### EXERCISES TO COMPLETE
(a) In the article on Otegi and Serrat, begin at the words "Compare this with" and stop after "and a Nazi.". Reproduce that span with "Catalonian referendum" swapped for "independence vote".
(b) Extend the article on Otegi and Serrat past its last sentence.

The procés leading to the promised October 1 Catalonian referendum and its fait accompli independence declaration has produced all manner of spectacle: grotesque, depressing, surreal. But perhaps nothing captures how far off the rails of sanity things have gone than the divergent treatment of two men, Arnaldo Otegi and Joan Manuel Serrat.
Otegi is a condemned and unrepentant former leader of the terrorist group ETA. This is the same ETA that thirty years ago carried out one of the most horrific terror attacks in Spanish history in the heart of Barcelona, indiscriminately killing 21 and injuring 45 in an afternoon bombing of a supermarket. In his most recent iteration, Otegi has become a vocal proponent of an independent Catalonia and has been warmly embraced by pro-independence Catalans as a symbol of resistance to the Spanish state. In this vein, he was outrageously invited as a guest of honor to the march against terrorism held in Barcelona this summer following the August 17 attack, where he was treated a celebrity among young radicals who scrambled to take selfies with him.
Compare this with the reception of Joan Manuel Serrat. Serrat is Spain’s Bob Dylan. He is not the voice of a generation, but of generations, in a career that has traversed Spain’s entire modern history. But Serrat, who is from Catalonia and sings in both Spanish and Catalan, had the temerity recently to suggest that the Catalonian referendum being pushed by the regional parliament lacked transparency. For this he has been subjected to withering attacks by fellow Catalans who have deemed the leftist Serrat—who was himself censored by the Franco regime—a traitor, a fascist, and a Nazi.

### COLLECTED DATA
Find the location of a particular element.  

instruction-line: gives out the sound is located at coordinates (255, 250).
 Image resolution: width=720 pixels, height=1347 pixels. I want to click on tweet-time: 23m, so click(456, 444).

### ANSWER SECTION
(a)
Compare this with the reception of Joan Manuel Serrat. Serrat is Spain’s Bob Dylan. He is not the voice of a generation, but of generations, in a career that has traversed Spain’s entire modern history. But Serrat, who is from Catalonia and sings in both Spanish and Catalan, had the temerity recently to suggest that the independence vote being pushed by the regional parliament lacked transparency. For this he has been subjected to withering attacks by fellow Catalans who have deemed the leftist Serrat—who was himself censored by the Franco regime—a traitor, a fascist, and a Nazi.

(b)
And so here we are, in a moment in which a symbol of terror is lauded and a songwriter who transcends political cleavages is harangued. Such is the sheer irrationality we are confronted with.
The Catalonia situation is in many ways particularly Spanish. It arises from our history—both contemporary and more distant past—our politics, our economics. But the spasm of identitarianism that we now see on the streets of Barcelona is also a reflection of the challenges facing liberal democracy throughout the West. Catalonia is not sui generis, and as such this rocky road to October 1 and beyond is relevant not just for Spain or Europe, but for the Western world as a whole.
So what is really happening here?
The independentists argue that the roots of a distinct Catalan identity dates from the time of Charlemagne’s conquest of the northern part of the Iberian Peninsula in the 9th century, with an additional hook to the War of Spanish Succession in the early 18th century— arguments well rendered recently in El Pais. But whatever the strength of this foundation, it is undeniable that Catalan identity is a construct to which many people have gravitated. That is a reality.
This gravitation has been fueled by Spain’s transition to democracy. In moving away from the legacy of the Franco regime, whose laws suppressed Catalan culture, the 1978 Constitution allowed for broad autonomy for Spain’s regions via autonomy statutes. The 1979 Statute of Autonomy of Catalonia, and especially its 2006 revision, gave the Catalonian regional government responsibility in a wide range of areas. The result has been the absence and retreat of Spanish institutions and state, most crucially in the area of education. And so as Catalonia’s identitarian narrative strengthened, connections to the framework of Spanish statehood and common belonging, which is in and of itself not contradictory to the idea of Catalanidad, weakened. The mechanisms meant to reinforce bonds between citizen and state simply were not there. This denied a bridge to Catalonia and left isolated those Catalans who, as a majority still do, identify as both Catalan and Spanish without contradiction.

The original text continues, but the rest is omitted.